David Colquhoun – False positive risk: a solution to the problem of p-values
14:00 Tuesday June 19th
It is a truth universally acknowledged that some areas of science suffer from a surfeit of false positives.
It is still widely believed that the p-value is the probability that your results occurred by chance. This is simply wrong. It confuses the p-value with the false positive risk (FPR).
By a false positive, I mean that you claim that an effect exists when in fact the results could easily have occurred by chance. The false positive risk (FPR) is the probability that a “significant” result is nothing more than chance.
The aim of this work is investigate what can be said about the FPR in order to provide a better method of expressing the strength of the evidence than is provided by p values.
The aim is to answer the following question. If you observe a ‘significant’ p-value after doing a single unbiased experiment, what is the probability that your result is a false positive?

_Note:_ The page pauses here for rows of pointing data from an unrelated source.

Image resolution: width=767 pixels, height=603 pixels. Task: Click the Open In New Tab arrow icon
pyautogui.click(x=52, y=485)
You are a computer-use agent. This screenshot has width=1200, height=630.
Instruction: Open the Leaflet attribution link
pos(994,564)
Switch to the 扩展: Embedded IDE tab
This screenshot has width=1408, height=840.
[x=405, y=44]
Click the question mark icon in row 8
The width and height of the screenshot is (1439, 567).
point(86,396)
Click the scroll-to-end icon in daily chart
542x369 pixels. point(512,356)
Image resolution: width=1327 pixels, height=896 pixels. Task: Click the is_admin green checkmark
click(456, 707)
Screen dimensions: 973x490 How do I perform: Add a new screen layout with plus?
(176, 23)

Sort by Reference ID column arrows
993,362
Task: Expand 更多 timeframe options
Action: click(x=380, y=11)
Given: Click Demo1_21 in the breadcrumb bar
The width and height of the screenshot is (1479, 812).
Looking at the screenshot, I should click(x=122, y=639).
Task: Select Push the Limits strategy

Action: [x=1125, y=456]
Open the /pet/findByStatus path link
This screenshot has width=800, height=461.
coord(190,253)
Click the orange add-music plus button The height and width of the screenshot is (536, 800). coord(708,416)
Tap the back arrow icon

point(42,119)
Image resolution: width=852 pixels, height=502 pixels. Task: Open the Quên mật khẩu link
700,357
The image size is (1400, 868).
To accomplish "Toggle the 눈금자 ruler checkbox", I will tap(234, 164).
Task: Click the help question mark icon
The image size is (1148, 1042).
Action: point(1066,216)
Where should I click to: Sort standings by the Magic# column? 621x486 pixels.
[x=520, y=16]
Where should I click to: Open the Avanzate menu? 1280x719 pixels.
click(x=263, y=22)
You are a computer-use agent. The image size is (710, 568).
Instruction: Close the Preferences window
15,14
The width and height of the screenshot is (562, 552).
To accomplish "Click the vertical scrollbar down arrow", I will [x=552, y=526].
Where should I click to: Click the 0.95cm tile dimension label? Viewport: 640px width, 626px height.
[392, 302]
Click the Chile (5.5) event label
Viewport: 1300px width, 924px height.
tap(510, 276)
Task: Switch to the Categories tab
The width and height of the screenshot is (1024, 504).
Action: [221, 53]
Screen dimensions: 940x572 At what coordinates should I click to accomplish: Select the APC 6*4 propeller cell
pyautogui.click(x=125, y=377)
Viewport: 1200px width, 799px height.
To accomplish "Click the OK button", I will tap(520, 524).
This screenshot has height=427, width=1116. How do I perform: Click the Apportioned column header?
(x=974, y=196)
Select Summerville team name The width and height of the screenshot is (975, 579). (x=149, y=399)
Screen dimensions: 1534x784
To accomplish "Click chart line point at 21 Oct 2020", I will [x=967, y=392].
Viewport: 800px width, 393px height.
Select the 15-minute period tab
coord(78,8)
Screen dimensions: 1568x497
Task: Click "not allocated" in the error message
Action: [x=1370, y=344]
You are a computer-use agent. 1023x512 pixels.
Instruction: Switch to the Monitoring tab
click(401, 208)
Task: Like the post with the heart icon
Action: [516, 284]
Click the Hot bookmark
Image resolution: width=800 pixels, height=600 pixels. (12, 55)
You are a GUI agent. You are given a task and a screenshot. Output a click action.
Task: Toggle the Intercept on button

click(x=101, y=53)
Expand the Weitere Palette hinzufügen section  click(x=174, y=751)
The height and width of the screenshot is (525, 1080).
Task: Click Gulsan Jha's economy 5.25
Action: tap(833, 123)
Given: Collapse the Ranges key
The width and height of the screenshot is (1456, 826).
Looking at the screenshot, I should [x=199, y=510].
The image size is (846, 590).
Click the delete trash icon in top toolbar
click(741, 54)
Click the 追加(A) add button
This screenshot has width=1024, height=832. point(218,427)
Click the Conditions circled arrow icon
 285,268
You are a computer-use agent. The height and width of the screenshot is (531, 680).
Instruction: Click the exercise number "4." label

It is assumed that we wish to test a null hypothesis that the ture effect size is zero against the alternative that it is not zero. Student’s t test for two independent samples are used as an example. Both simulations and exact calculations are used to assess false positive risks.
In order to calculate the false positive risk, you need Bayes’ theorem. That involves the prior probability that your hypothesis is true, i.e. the probability that there is a real effect there before the experiment is done. You hardly ever have a value for this, so what can be done? There are two possibilities.
First, you can say that a prior probability bigger than 0.5 is hardly ever justified, so you can calculate a minimum FPR based on the assumption of a prior of 0.5. If you observe p = 0.05 then the FPR is at least 26%. If the hypothesis was implausible, with a prior of 0.1, then then the FPR would be a disastrous 76%.
Second, since you don’t know the prior, you can calculate it as the value that would be needed to reduce the FPR to 0.05 (that is what most people still think that the p value tells you). If you observe p = 0.05 in a well-powered experiment then you would need to assume a prior of 0.87 in order to achieve an FPR of 0.05. You would have to assume that you were almost (87%) certain that there was a real effect before you did the experiment.
Evidently the evidence provided by the usual standard for “statistical significance” is weak. Even observing p = 0.005 would not be strong evidence for an implausible hypothesis: for a prior probability of 0.1 it would give a minimum FPR of 24%.
It’s suggested that FPR, or the prior needed to achieve an FPR of 0.05, are a better measures of evidence than p-values.
In practice, decisions depend on the relative costs (in money and in reputation) that result from wrongly claiming a real effect when there is none, and by failing to detect a real effect when there is one.